Washington Editor

Shares of Prana Biotechnology Ltd. skyrocketed Tuesday after Phase IIa study results showed that the firm's experimental Alzheimer's disease compound PBT2 was safe and tolerable, improved cognition and reduced the protein associated with neuronal injury.

Shares of the Melbourne, Australia-based-firm (NASDAQ:PRAN) rose more than 60 percent Tuesday before closing at $5.59, an increase of $1.49 or 36.34 percent.

PBT2, a metal-protein attenuating compound, inhibits amyloid beta protein 42, or Abeta 42, the toxic peptide associated with the functional damage of Alzheimer's disease.

The randomized, double-blind, placebo-controlled Phase IIa study, conducted at 15 clinical sites in Sweden and Australia, assessed the safety and tolerability of PBT2 and the compound's effectiveness in slowing progression of disease in 78 patients with early, mild to moderate Alzheimer's disease.

Treatment groups received either once-daily oral capsules of PBT2 50 mg or 250 mg or placebo over 12 weeks.
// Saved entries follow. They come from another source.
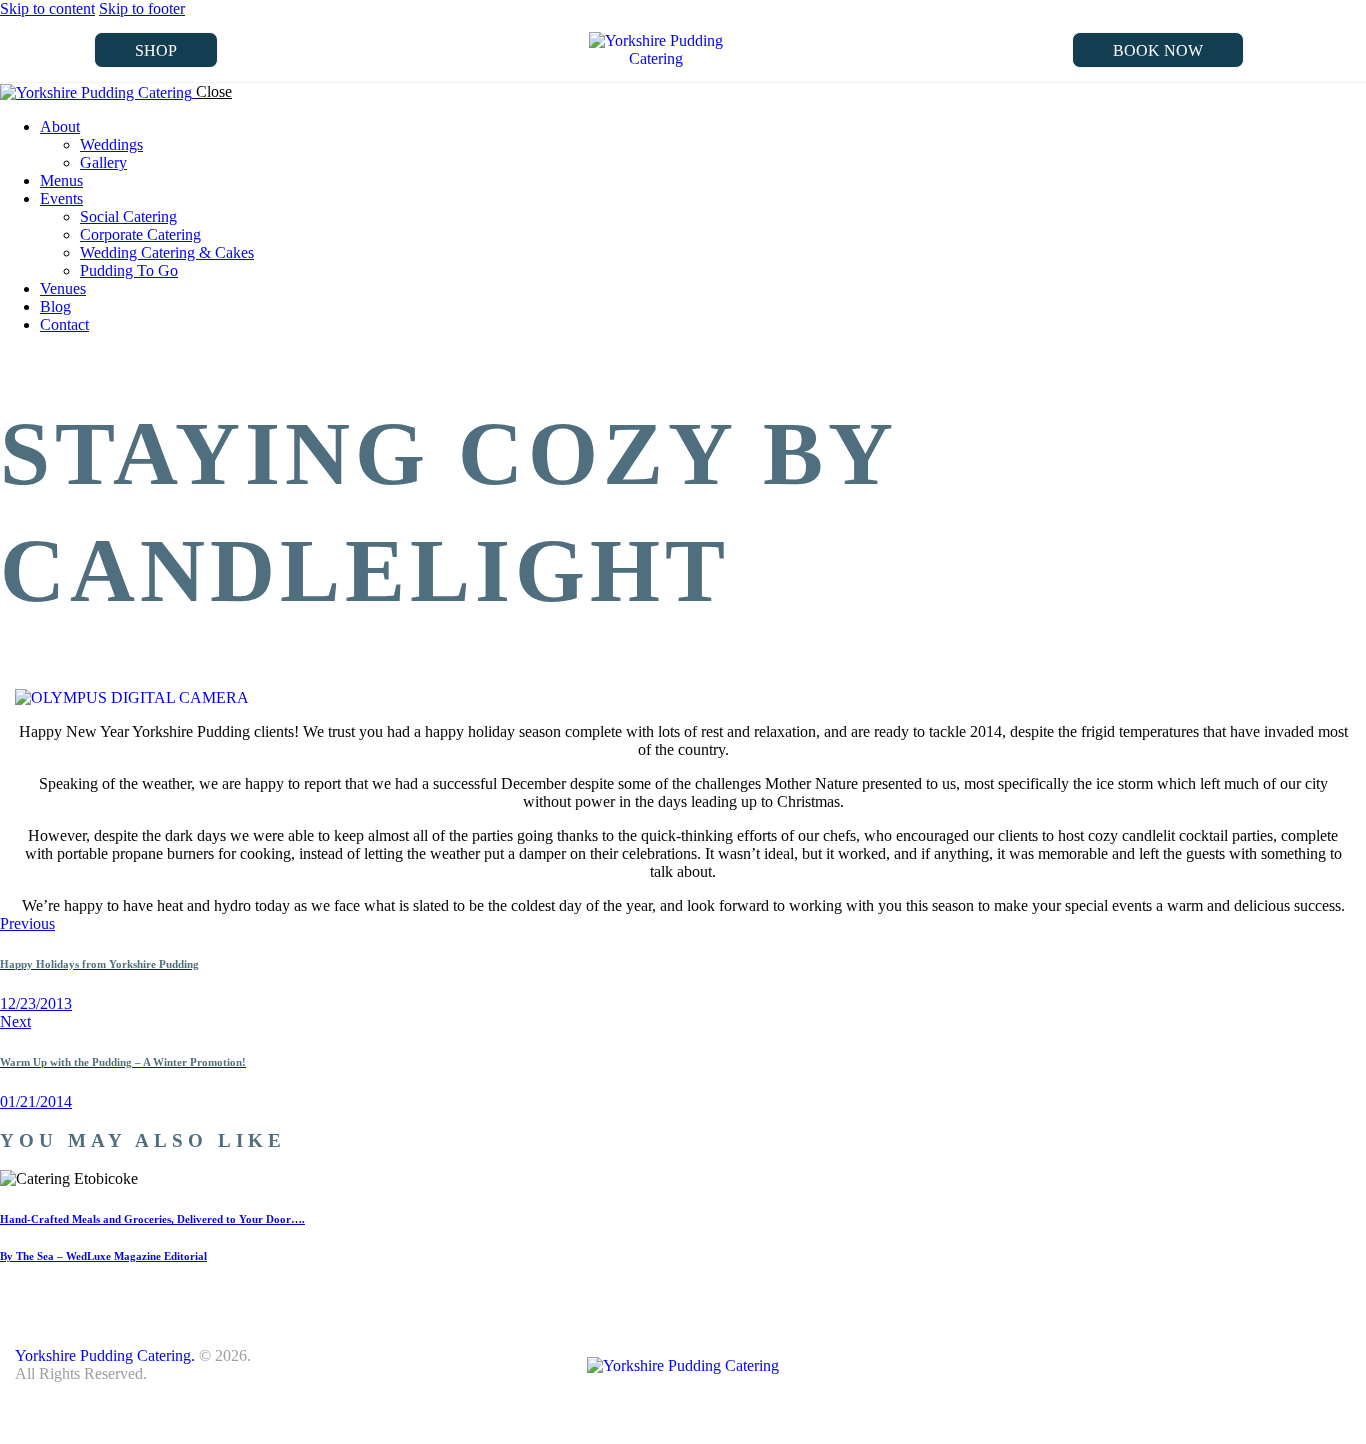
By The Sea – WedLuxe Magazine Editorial (103, 1256)
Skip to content (47, 8)
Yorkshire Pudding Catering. (105, 1355)
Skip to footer (142, 8)
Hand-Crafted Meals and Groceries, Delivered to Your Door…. (152, 1219)
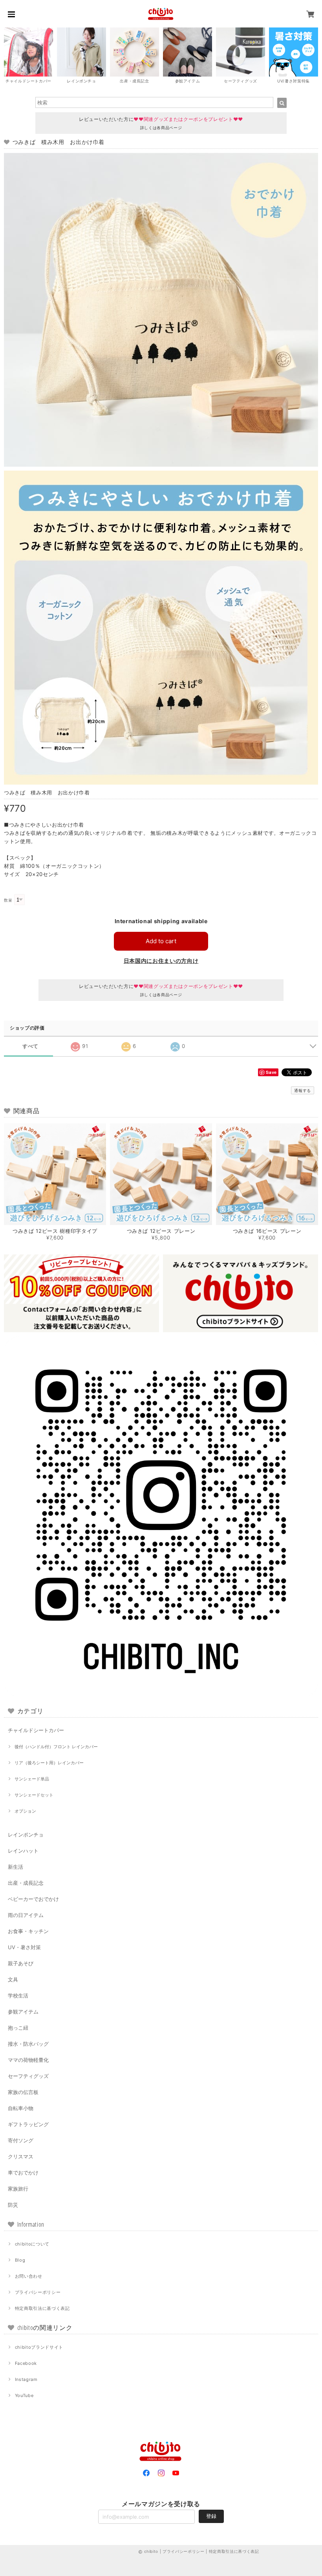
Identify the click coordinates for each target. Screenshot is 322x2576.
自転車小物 (20, 2108)
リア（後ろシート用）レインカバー (49, 1762)
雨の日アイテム (26, 1915)
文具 (13, 1979)
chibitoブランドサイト (39, 2347)
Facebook (26, 2363)
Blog (20, 2260)
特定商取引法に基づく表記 (42, 2308)
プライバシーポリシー (38, 2292)
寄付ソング (20, 2140)
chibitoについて (32, 2244)
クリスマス (20, 2156)
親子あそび (20, 1963)
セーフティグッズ (28, 2076)
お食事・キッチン (28, 1931)
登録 (211, 2516)
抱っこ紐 (18, 2028)
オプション (25, 1811)
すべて (30, 1046)
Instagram (26, 2379)
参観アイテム (23, 2011)
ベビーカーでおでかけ (33, 1899)
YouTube (24, 2395)
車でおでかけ (23, 2172)
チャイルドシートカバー (36, 1730)
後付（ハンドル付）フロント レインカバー (56, 1746)
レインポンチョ (26, 1834)
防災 (13, 2205)
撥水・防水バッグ (28, 2044)
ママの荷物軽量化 (28, 2060)
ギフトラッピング (28, 2124)
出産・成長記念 (26, 1883)
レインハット (23, 1851)
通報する (302, 1090)
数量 (8, 900)
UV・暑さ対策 (24, 1947)
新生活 (15, 1867)
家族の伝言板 (23, 2092)
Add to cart (161, 941)
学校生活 (18, 1995)
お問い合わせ (28, 2276)
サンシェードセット (34, 1795)
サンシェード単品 (32, 1779)
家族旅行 (18, 2188)
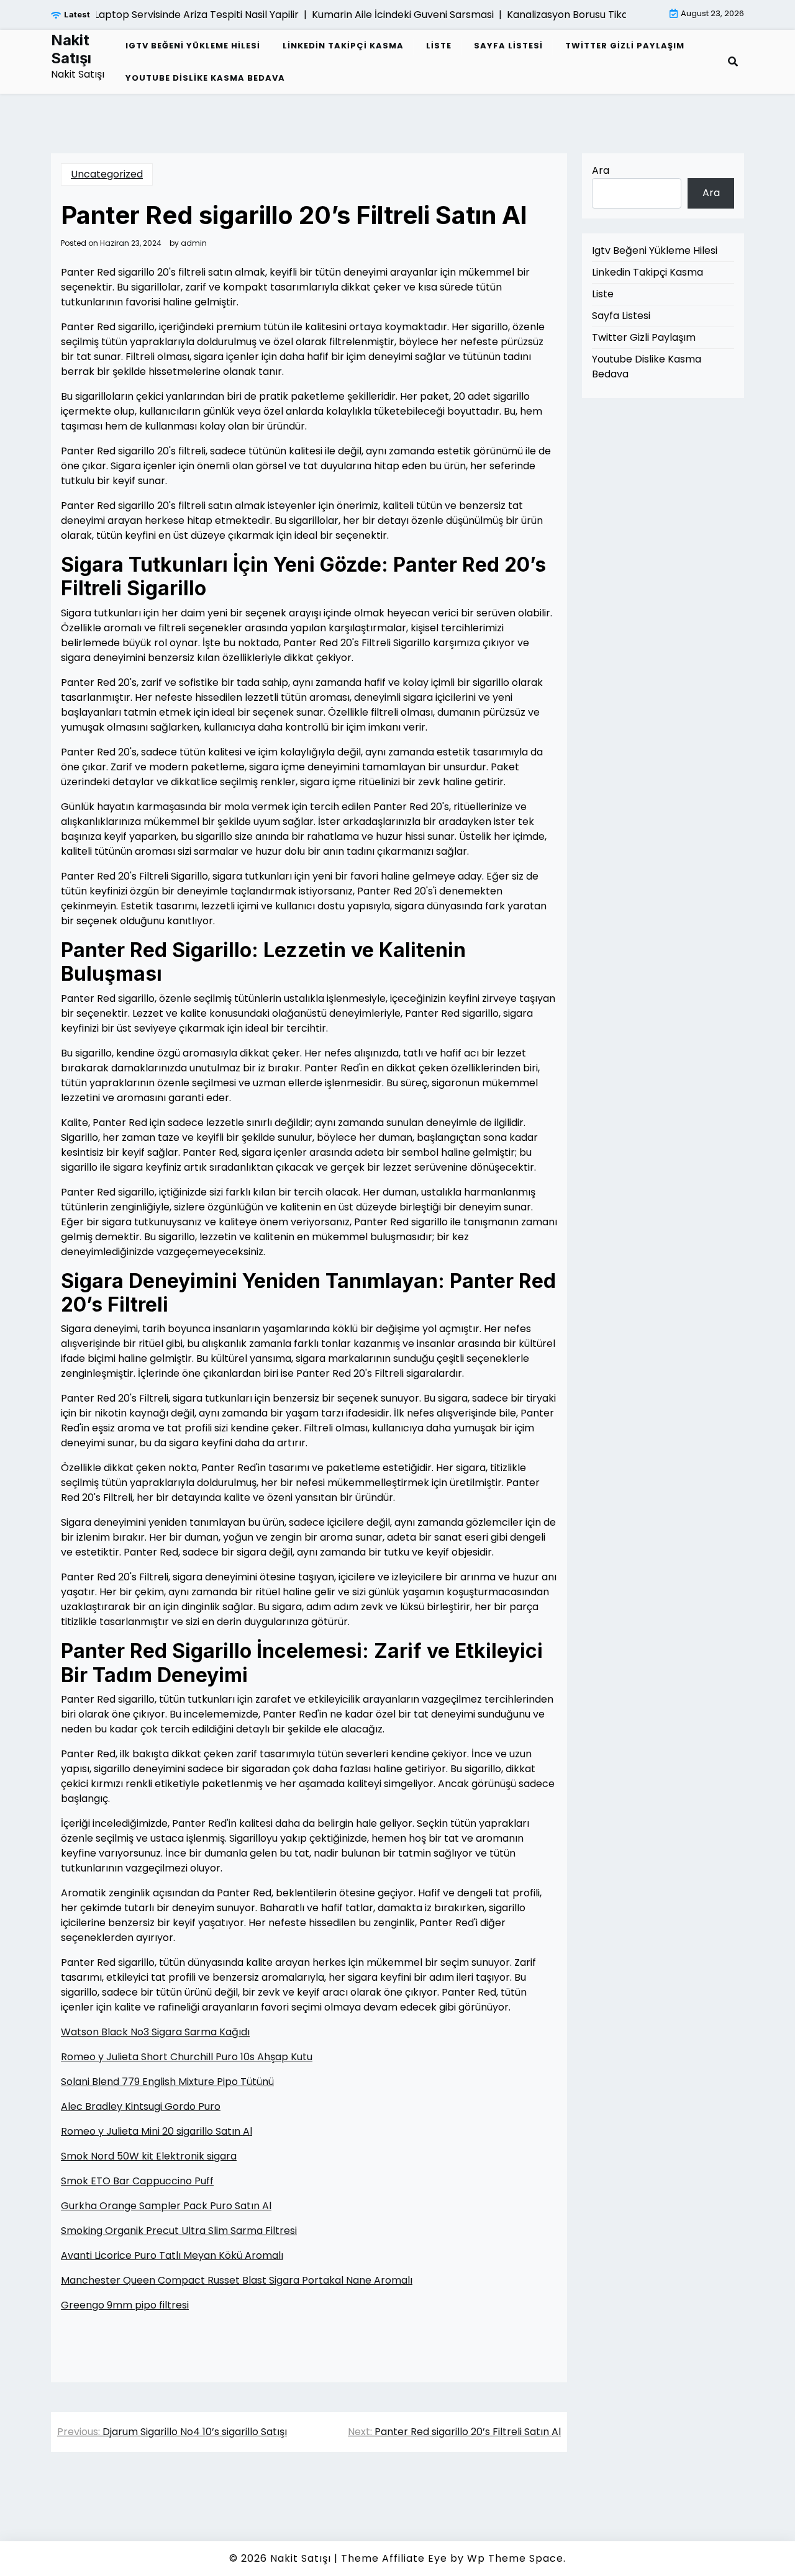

More patients received the higher dosage of the drug, coordinating investigator Craig Ritchie, a psychiatrist and clinical research fellow at the Imperial College London, told BioWorld Today by phone from London, with 29 getting PBT2 250-mg, 20 receiving 50 mg of the drug and 29 taking placebo.

The 250-mg dosage showed a highly statistically significant reduction of 60 percent in Abeta 42 in cerebrospinal fluid vs. placebo, said Prana co-founder Rudy Tanzi, professor of neurology at Harvard Medical School and director of the genetics and aging unit at Massachusetts General Hospital in Boston.

In addition, he told BioWorld Today, there was improvement in cognitive tests for executive memory - the type of memory used in day-to-day functioning.

"The degree to which these results were positive in terms of Abeta and the cognitive findings were surprising for all of us," said Tanzi, a member of Prana's scientific board. "We were hoping for good results, but these results really went beyond our expectations for only a 12-week trial," he added.

The Phase IIa study met its primary endpoint of safety and tolerability, demonstrating that there was no difference between both dosages of the compound and placebo, Ritchie said. He added that there were no serious adverse events related to the drug and no study withdrawals because of adverse events.

"We kept triple checking and couldn't find any," he said.

Tanzi, who founded Prana in 1994 as a virtual company from his Massachusetts lab, noted that the Phase IIa findings sprang from 15 years of research based on his original findings that metals like zinc and copper drive the aggregation of the Abeta peptide, which is a key component of senile amyloid plaques in Alzheimer's disease.

Firms involved in R&D for Alzheimer's disease targeting Abeta as a way of treating the condition are either trying to curb the production of Abeta or attempting to clear it from of the brain, Tanzi explained.

Prana's approach is using small molecules to clear Abeta by preventing its aggregation in the brain, he noted.

"If you don't let Abeta interact with zinc and copper, then Abeta will not aggregate, and it's very easy for the brain to clear it out into the bloodstream," Tanzi said. "If you want to clear Abeta from the brain, you need to stop it from aggregating."

Tanzi emphasized that Prana's PBT2 is not a chelation therapy, a controversial treatment that uses a molecule or chemical to remove a heavy metal, such as lead or mercury, from the body. "There's been a real misperception about this program in the past among academics, among pharma and biotechs, where they think this is chelation therapy, but it is not," he insisted. "The drug we are using is not a chelator, it just has the property of being able to get into the brain and bind to Abeta."

PBT2, Tanzi said, takes the metals away from Abeta and makes them available to be used by other proteins or enzymes in the brain without depleting the body of those metals.

"So if anything, it actually makes metals more available to the enzymes that need them," he said.

Prana now plans to further progress PBT2 into larger and longer clinical trials to investigate its potential as a disease-modifying drug.

Ritchie said the next study will involve "several hundred" patients, but was unable to provide any other details.

A spokeswoman for the firm said Prana currently is in discussions about partnering PBT2 with other companies.

As for Tanzi, after spending 15 years researching the effects of metal-protein attenuating compounds in Alzheimer's disease, "I'm going to enjoy the moment" of celebrating the positive results of the Phase IIa study.

"I'm just really happy about that," he said. "I'm just hoping that we can make a difference in this disease. It's just cool to sit back and think over the last 15 years of how far it's gone."